On this final IVF, they comfortably (or at least I was comfortable) retrieved 5 eggs. Four were viable and fertilized. I decided to participate in a clinical study which tested the genetic viability of the embryos. Upside, if viable and implanted, less chances of miscarriage because you know the embryos are healthy. Downside, if not genetically viable, they won’t transplant at all. It was worth it to me to know, especially given my age. This testing process took 30 days and then I received, unfortunately, very devastating news. None of the four were viable. How could that be? I had felt certain I would get at least one, possibly two! Some had too many chromosomes, some had too few. If the embryos had been transplanted, I would have miscarried naturally. Damn my old eggs! That’s the fact of the matter, my eggs suck. Too old, too few, too poor quality. If only I had known 10 years ago, I would have frozen them in advance.

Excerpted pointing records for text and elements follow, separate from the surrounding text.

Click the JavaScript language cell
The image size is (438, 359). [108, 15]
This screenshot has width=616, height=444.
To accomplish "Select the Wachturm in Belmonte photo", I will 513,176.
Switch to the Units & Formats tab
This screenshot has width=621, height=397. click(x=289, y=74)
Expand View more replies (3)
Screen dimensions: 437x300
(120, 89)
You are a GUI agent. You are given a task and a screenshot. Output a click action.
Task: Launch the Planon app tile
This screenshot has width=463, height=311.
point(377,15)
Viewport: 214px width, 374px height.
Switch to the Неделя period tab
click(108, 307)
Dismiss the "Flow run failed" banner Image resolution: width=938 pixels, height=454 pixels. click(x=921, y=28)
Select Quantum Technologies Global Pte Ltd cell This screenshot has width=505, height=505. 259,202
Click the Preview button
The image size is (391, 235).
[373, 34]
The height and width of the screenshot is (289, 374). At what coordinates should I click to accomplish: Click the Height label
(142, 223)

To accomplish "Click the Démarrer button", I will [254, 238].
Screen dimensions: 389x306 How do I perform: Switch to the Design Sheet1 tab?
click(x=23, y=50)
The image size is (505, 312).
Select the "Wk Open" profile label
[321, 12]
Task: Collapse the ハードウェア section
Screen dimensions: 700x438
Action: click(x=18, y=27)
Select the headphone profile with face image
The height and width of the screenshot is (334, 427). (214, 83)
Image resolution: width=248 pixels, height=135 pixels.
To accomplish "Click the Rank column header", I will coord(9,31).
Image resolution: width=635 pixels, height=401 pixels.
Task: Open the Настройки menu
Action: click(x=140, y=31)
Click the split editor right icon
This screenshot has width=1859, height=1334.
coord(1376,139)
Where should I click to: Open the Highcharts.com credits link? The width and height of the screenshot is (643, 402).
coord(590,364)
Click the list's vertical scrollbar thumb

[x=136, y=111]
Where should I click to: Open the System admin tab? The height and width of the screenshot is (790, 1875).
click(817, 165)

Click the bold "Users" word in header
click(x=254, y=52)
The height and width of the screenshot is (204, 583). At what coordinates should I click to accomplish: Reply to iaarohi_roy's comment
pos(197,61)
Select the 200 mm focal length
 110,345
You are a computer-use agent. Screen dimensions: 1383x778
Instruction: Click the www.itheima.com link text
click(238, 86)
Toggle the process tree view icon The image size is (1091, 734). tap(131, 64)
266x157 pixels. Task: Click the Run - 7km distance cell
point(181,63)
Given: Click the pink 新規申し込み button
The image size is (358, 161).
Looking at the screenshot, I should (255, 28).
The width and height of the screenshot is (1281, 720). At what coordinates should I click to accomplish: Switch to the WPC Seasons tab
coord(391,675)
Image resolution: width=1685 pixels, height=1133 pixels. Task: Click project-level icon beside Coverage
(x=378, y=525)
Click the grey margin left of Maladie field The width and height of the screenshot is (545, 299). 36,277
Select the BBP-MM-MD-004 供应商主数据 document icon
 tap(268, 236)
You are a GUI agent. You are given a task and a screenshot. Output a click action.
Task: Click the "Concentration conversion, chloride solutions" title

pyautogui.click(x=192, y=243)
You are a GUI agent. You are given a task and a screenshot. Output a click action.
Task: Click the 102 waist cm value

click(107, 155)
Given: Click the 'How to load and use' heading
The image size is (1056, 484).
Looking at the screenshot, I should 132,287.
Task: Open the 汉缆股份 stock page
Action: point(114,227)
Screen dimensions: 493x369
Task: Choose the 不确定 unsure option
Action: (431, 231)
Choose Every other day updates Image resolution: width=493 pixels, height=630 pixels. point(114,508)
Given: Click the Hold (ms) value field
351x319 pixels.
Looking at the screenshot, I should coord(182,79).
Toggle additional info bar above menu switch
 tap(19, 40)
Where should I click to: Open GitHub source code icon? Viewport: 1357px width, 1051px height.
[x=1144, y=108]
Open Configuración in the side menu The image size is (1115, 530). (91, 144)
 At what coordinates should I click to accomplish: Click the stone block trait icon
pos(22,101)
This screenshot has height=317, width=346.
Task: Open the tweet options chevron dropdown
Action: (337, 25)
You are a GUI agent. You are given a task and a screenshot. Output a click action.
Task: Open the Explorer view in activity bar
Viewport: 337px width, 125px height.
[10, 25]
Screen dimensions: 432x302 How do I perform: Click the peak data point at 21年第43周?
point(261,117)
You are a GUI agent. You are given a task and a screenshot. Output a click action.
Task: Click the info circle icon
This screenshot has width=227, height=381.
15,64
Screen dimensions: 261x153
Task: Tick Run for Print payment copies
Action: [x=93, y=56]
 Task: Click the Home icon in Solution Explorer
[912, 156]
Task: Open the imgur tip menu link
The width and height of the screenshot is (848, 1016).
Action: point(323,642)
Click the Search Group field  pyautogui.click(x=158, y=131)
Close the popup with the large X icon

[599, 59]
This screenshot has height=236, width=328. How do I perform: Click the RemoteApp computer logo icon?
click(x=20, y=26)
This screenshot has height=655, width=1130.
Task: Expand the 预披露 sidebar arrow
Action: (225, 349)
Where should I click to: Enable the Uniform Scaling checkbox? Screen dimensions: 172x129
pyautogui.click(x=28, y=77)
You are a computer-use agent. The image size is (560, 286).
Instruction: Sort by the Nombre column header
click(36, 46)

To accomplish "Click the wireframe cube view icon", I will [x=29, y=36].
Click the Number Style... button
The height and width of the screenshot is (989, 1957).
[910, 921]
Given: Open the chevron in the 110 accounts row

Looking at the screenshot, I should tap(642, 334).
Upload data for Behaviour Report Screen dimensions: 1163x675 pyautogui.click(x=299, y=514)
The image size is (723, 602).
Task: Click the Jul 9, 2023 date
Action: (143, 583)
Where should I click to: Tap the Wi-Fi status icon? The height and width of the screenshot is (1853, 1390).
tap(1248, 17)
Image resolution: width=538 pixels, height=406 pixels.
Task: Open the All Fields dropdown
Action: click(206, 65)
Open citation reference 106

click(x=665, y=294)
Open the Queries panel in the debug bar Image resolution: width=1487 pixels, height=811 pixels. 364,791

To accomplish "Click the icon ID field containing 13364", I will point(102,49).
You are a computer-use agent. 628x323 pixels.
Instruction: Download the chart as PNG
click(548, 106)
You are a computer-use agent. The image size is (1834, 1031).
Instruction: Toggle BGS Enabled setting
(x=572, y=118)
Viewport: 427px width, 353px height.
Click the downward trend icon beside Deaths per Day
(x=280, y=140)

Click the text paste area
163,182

So I am now on the road of egg donation. My doctor has suggested that I could try another IVF, but honestly, I fear spending another $30k and getting the same results. The definition of insanity, right? Doing the same thing over and over and getting the same results. Plus, let’s face it – this infertility route is definitely not cheap and also not covered by insurance. I’m always so amazed by the number of young couples in the center – how the hell can they afford it? Anyway – egg donation has it’s own pros and cons. I’ve dragged my feet a bit, since I’m not real thrilled with this avenue. It wasn’t my first choice. But now I’m here and moving forward. Of course, the drama has continued over the last few weeks. I swear, it feels like the fertility gods are working against me, but I’m remaining positive. I’ll blog about the egg donation turmoil another time…I’m drama-ed out and this blog is already too long. Perseverance and faith, at this point, that’s what is getting me through, barely. Last word of advice: ladies, in your 30s, don’t wait. I understand how hard it is to make a decision. But if you think, even for a moment, that children are what you want in the future, get checked out and freeze your eggs. You’ll thank yourself later.